“給料泥棒”のコストを計算してみた吉田典史の時事日想(2/3 ページ)

» 2011年07月08日 08時00分 公開
[吉田典史,Business Media 誠]

人事部は社会保険料について説明するべき

 このあたりについて、野田さんはこう言う。「会社は給与の明細書を社員に渡せば、その内わけなどの説明を終えたと考えているのではないか。そのこと自体に問題はないが、理想を言えば、人事部や総務部が社員たちに給料の内わけをそれぞれの社会保険料ごとに説明することが望ましい」

 余談だが、会社員がこの仕組みやこれらの金額を認識し、各自で支払うようになると、国政や自治体に対しての意識は相当に変わるだろうと、私は思う。納税者としての意識が強くなり、今のような感情論による、一過性の批判は消えていくのではないか。むしろ現実に即しつつ、痛烈で長きに渡る批判になるのではないか。それが政治や社会を変えていくことになりうる。その意味で、私は「会社員自らが社会保険料などを支払う仕掛けを作っていくべき」と考えている。

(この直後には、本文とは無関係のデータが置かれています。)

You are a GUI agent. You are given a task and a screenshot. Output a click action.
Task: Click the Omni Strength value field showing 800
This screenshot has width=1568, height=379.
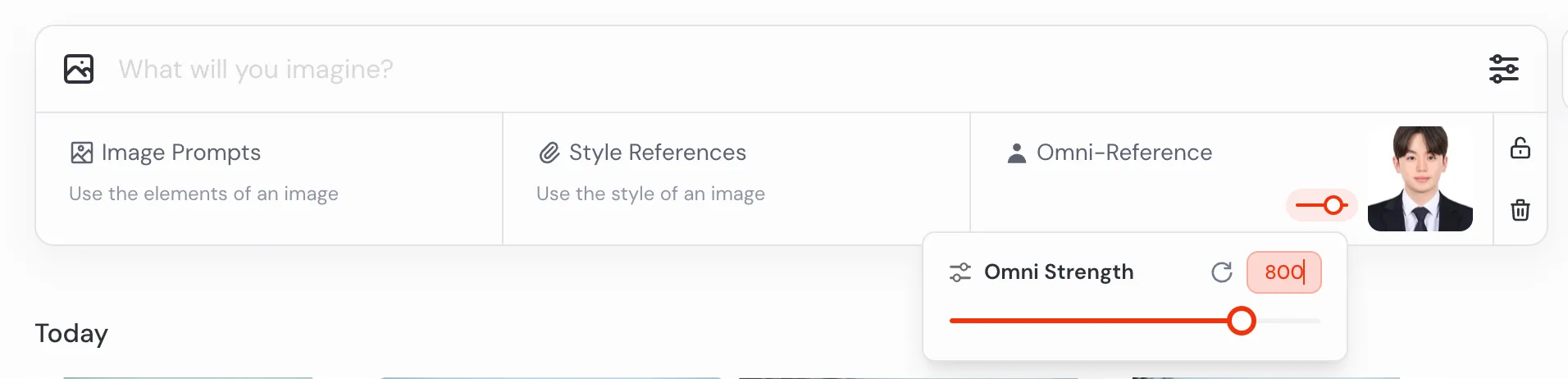[x=1283, y=272]
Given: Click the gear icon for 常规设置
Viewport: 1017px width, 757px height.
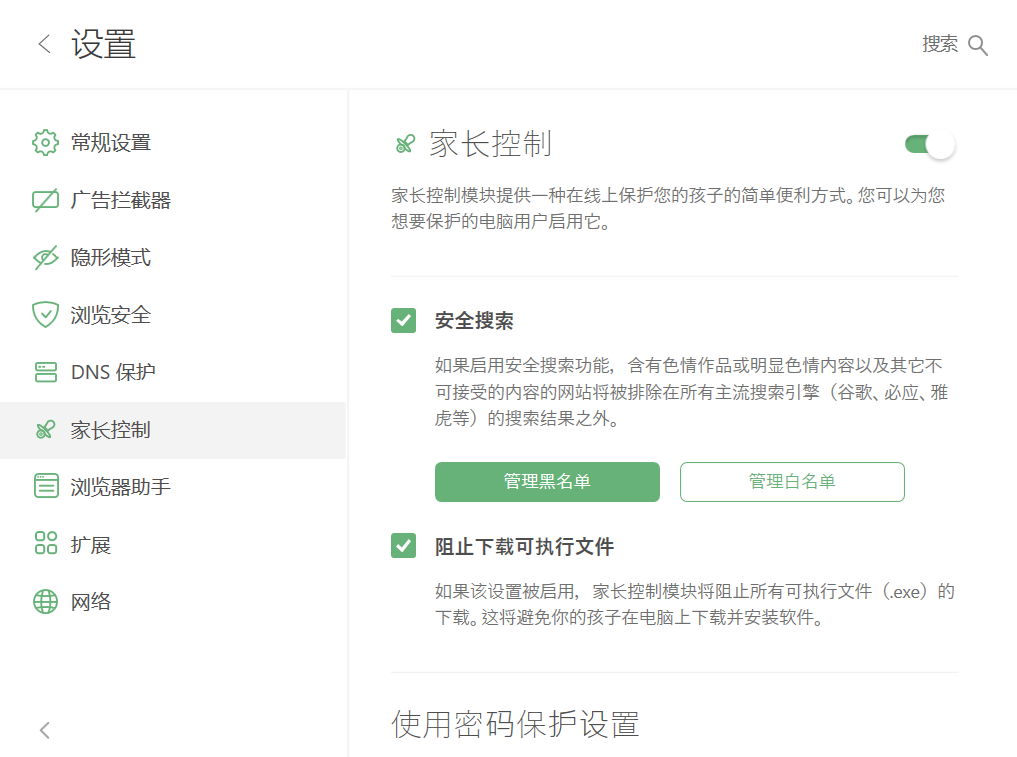Looking at the screenshot, I should pos(45,143).
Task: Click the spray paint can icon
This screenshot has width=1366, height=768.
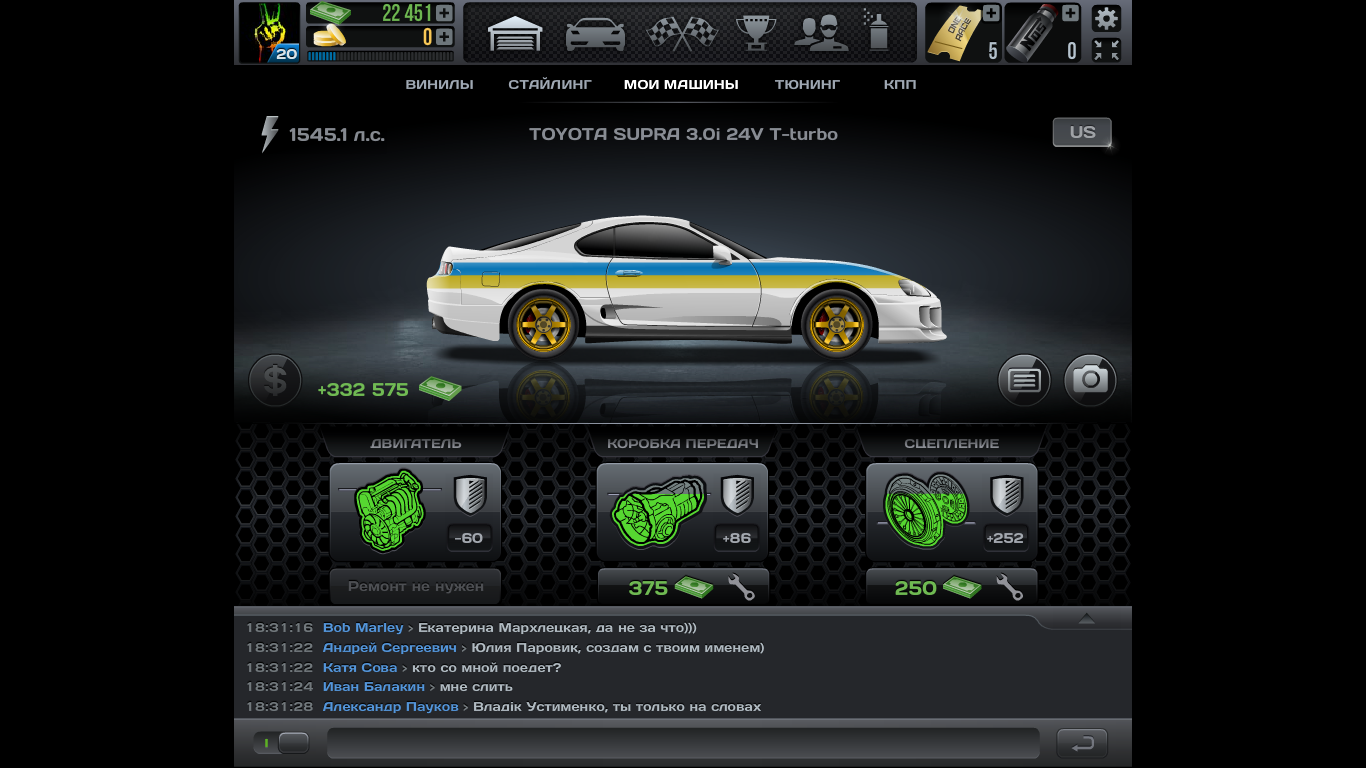Action: pos(878,33)
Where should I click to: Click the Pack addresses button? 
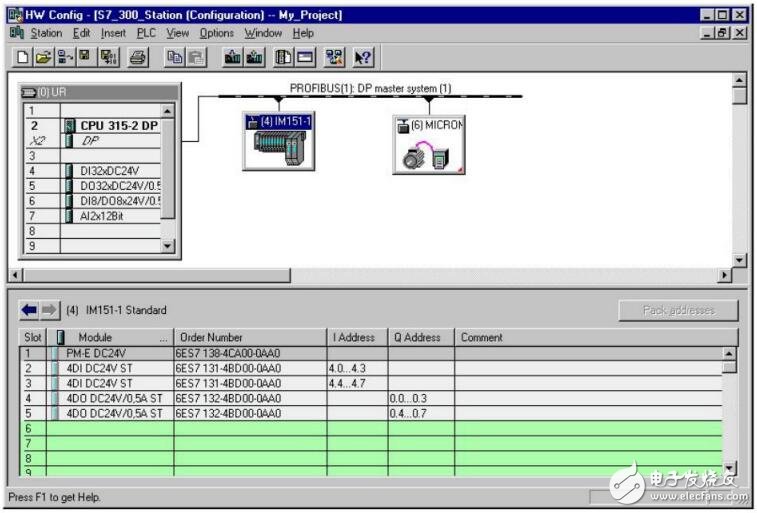point(679,311)
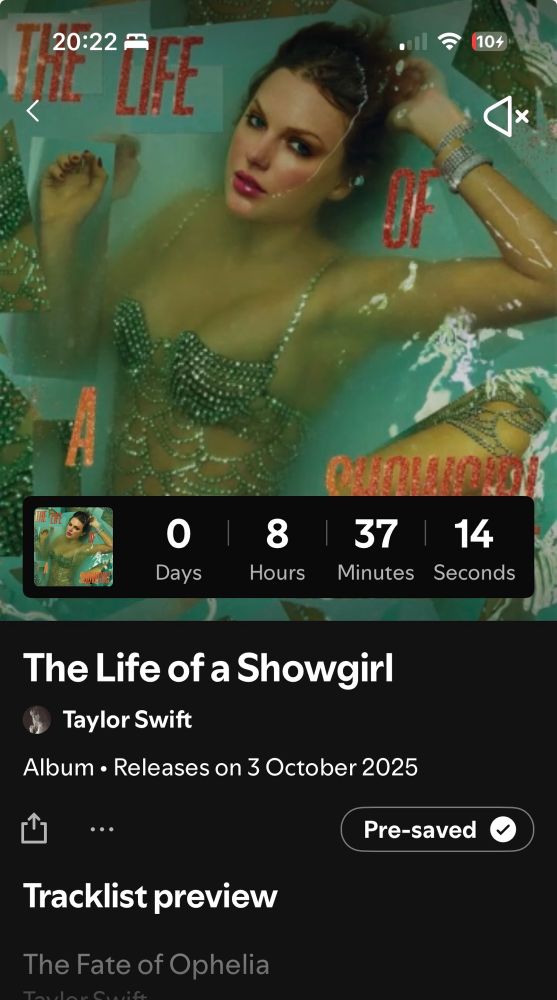Tap the Wi-Fi icon in status bar
557x1000 pixels.
449,42
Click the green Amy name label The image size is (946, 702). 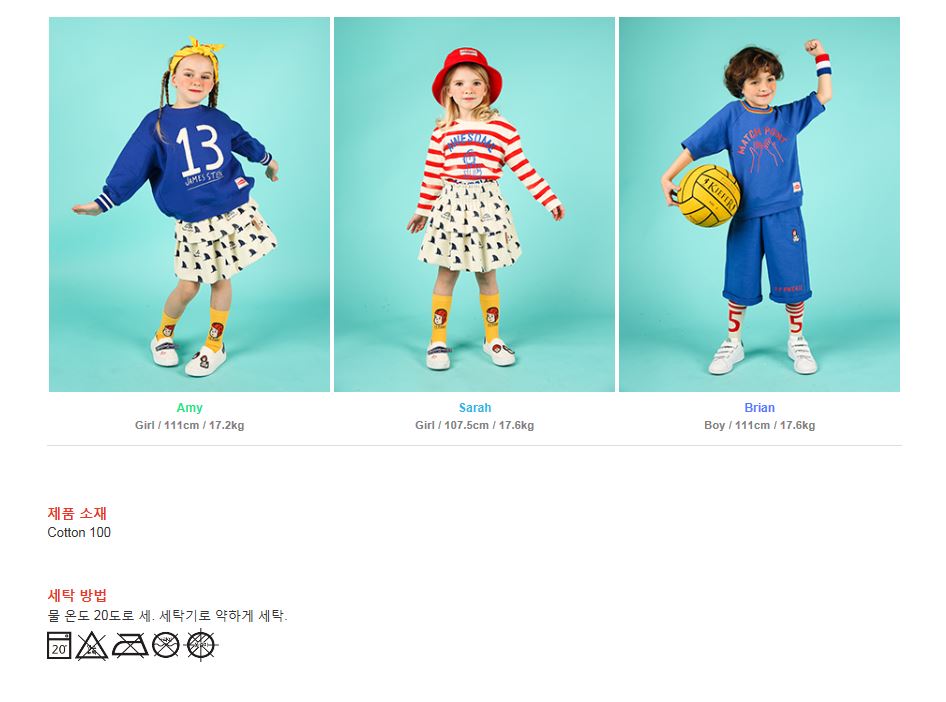[x=189, y=408]
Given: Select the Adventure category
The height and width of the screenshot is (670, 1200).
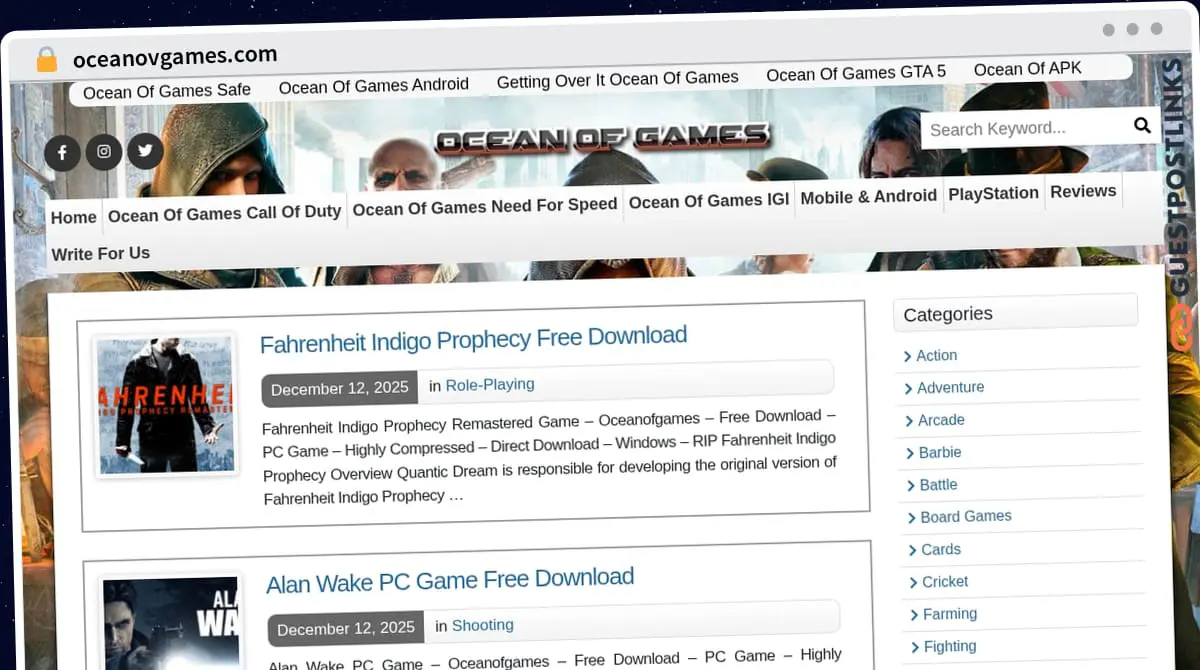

 なお、次のデータも野田さんの作成のものだが、こちらは毎月手取り25万円を受け取っている社員を想定している。見方は前述したデータと同じである。

 毎月手取り25万円の場合

  • 給料額面……30万円
  • 源泉所得税……△6820円
  • 健康保険料……△1万4220円
  • 年金保険料……△2万4087円
  • 雇用保険料……△1800円
  • 給料手取り額……25万3073円(従業員に支払い)

 上記のケースの税金、社会保険料支払額

  • 源泉所得税……6820円(100%従業員負担分。会社が納付代行)
  • 健康保険料……2万8440円(うち50%部分の1万4220円は従業員負担分。従業員負担分と会社負担分を会社が合わせて納付)
  • 年金保険料……4万8174円(うち50%部分の2万4087円は従業員負担分。従業員負担分と会社負担分を会社が合わせて納付)
  • 児童手当拠出金……390円(100%会社負担額)
  • 雇用保険料……4650円(うち1800円は従業員負担分。従業員負担分と会社負担分を会社が合わせて納付)
  • 労災保険料……900円(100%会社負担額)
  • 支払額合計……8万2554円

会社負担額合計……33万5627円→×12カ月=402万7524円(年間)

※扶養0人、40歳未満(介護保険料の負担なし)、東京都、協会けんぽに加入、通勤手当はないものとして計算。雇用保険料率適用にあたっては一般の事業に該当。労災保険料率適用にあたってはその他の事業のその他の各種事業に該当。